Cloud-scale analytics data management landing zone overview

The data management landing zone is a management function and is central to cloud-scale analytics. It's responsible for the governance of your analytics platform.

Diagram of data management landing zone overview.

Your data management landing zone is a separate subscription that has the same standard Azure landing zone services. It allows data governance of your data via crawlers, which connect to your data lakes and polyglot storage in your data landing zones. Virtual network peering connects your data management landing zone to your data landing zones and connectivity subscription.

Use this architecture as a starting point. Download the Visio file and modify it to fit your specific business and technical requirements when planning your data management landing zone implementation.

Note

Polyglot persistence is a storage term that describes your choice between different data storage/data stores technologies to support your various data types and their storage needs. Essentially, polyglot persistence is the concept that an application can use more than one core database or storage technology.

◆ **Set problem 1**: According to the landing zone overview, what connects the data management landing zone to the data landing zones and the connectivity subscription?
◆ **Set problem 2**: Reproduce a passage from the landing zone overview: begin at the words "The data management" and stop after "landing zone implementation.".

◆ **Raw records**:
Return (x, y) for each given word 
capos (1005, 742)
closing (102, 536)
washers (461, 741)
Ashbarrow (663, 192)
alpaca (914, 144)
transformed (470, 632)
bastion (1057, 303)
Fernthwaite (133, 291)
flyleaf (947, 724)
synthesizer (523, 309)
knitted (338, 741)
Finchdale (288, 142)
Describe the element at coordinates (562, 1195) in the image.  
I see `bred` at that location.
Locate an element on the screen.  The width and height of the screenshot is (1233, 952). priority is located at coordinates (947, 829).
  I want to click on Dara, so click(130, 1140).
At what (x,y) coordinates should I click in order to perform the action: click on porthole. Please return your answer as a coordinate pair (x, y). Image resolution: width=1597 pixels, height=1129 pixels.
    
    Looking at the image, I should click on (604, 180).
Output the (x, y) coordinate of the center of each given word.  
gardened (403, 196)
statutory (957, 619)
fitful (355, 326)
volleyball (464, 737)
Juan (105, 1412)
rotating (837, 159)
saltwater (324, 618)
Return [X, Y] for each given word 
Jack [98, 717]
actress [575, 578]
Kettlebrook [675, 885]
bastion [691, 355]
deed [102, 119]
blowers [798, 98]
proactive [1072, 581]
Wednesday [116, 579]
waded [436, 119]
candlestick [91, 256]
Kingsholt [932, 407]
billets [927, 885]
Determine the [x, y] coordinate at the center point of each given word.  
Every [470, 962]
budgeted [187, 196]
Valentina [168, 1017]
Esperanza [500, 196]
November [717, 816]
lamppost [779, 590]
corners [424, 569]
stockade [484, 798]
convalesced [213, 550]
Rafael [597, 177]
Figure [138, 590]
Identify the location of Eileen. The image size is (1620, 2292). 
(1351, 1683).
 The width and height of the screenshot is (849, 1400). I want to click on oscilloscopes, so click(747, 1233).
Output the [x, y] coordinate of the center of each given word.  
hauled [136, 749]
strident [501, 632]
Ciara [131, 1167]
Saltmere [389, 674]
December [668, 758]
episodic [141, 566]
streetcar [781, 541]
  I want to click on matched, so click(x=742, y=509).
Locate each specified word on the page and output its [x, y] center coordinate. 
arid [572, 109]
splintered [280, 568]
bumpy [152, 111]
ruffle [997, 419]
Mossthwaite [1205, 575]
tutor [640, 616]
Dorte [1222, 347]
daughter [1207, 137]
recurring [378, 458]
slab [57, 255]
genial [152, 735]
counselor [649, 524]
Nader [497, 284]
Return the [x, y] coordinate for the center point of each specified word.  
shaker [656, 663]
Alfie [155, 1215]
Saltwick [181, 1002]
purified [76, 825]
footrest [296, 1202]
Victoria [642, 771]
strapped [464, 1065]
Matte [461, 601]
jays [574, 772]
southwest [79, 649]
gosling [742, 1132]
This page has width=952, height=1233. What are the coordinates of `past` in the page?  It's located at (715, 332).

◆ **Right answer 1**: Virtual network peering.

◆ **Right answer 2**:
The data management landing zone is a management function and is central to cloud-scale analytics. It's responsible for the governance of your analytics platform.

Diagram of data management landing zone overview.

Your data management landing zone is a separate subscription that has the same standard Azure landing zone services. It allows data governance of your data via crawlers, which connect to your data lakes and polyglot storage in your data landing zones. Virtual network peering connects your data management landing zone to your data landing zones and connectivity subscription.

Use this architecture as a starting point. Download the Visio file and modify it to fit your specific business and technical requirements when planning your data management landing zone implementation.